After El Dorado, an exhibition at the New York headquarters of this organization that explored the myth of the city of gold from the pre-Hispanic period to the contemporary era, now emerges as a cherry Burés and his Art as an ornament , title of this project that reflects his collaboration with several Latin American artists.

In addition to Herrera, these alliances with the master jeweler include Tony Bechara (Puerto Rican), the Argentines Julio Le Parc, César Paternosto, Marie Orensanz, Antonio Asis and Horacio García Rossi, the Brazilians Macaparana and Sérvulo Esmeraldo and the Cuban Kcho, who, according to Burés, has disappeared from the map of success after being sold to Castroism.
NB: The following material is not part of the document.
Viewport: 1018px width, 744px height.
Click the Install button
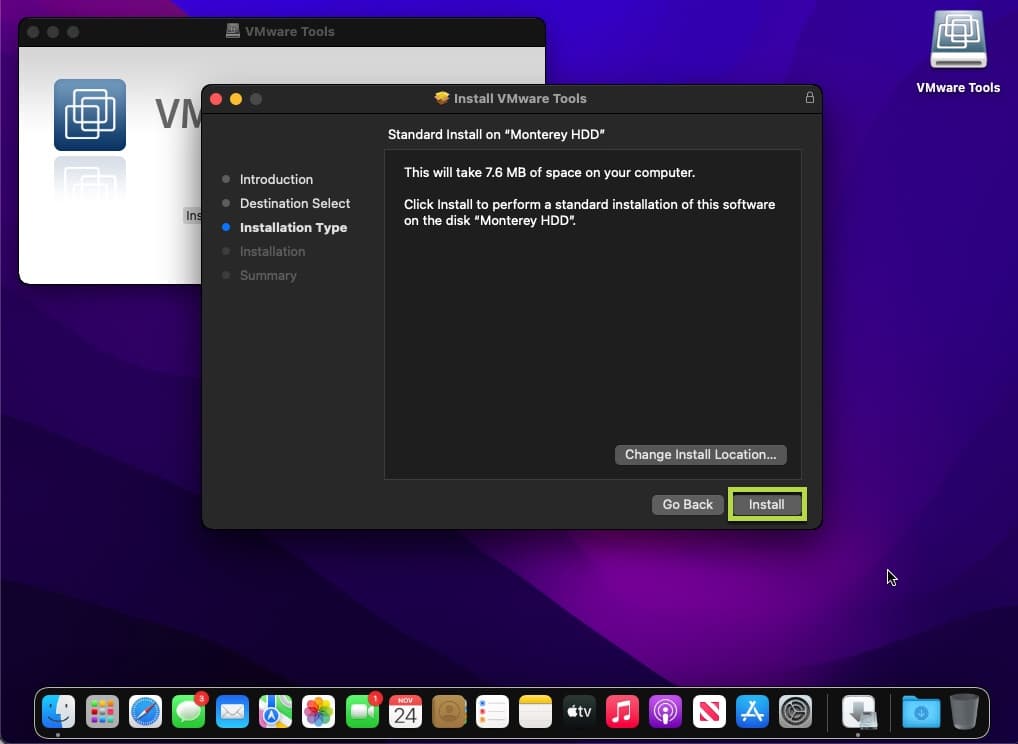pos(766,505)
On the tour with this diary, he explains each of his pieces of jewelery (bracelets, pendants, necklaces), which he defines as “small sculptures”. Although he trained as an interior designer, a jeweler friend asked him for help and changed course. He had always been fascinated by how African tribes used jewels, why they wore them on one arm or another, their symbolism. He saw that in this area he could combine his passion for design and his interest in art. But the trigger was his work with Louise Bourgeois, another artist crowned at a mature age.

This exhibition, he clarifies, is only a brief glance at the part of his work in which the importance of this collaboration is highlighted for him. This allows him to develop “the most experimental part of his work”, he emphasizes. “It’s the area where I have the most fun,” he adds. He assures that, if someone goes there and hands him a drawing to make a piece of jewelry, “he tells him to go to a workshop”, he remarks.

Because all of theirs arise from conversations with these artists and their desire to give a physical form to the dialogues. It is a way to obtain unconventional results and explore avenues of creativity.

He says that a designer tends to have a more industrial vision, he has to think “in production, in weight, that a piece of jewelery can be worn and is affordable”, he insists. “All these parameters of the industry do not exist when you work with an artist”, he remarked. “I am very stimulated – he clarifies – to develop pieces without these factors, with different dimensions”.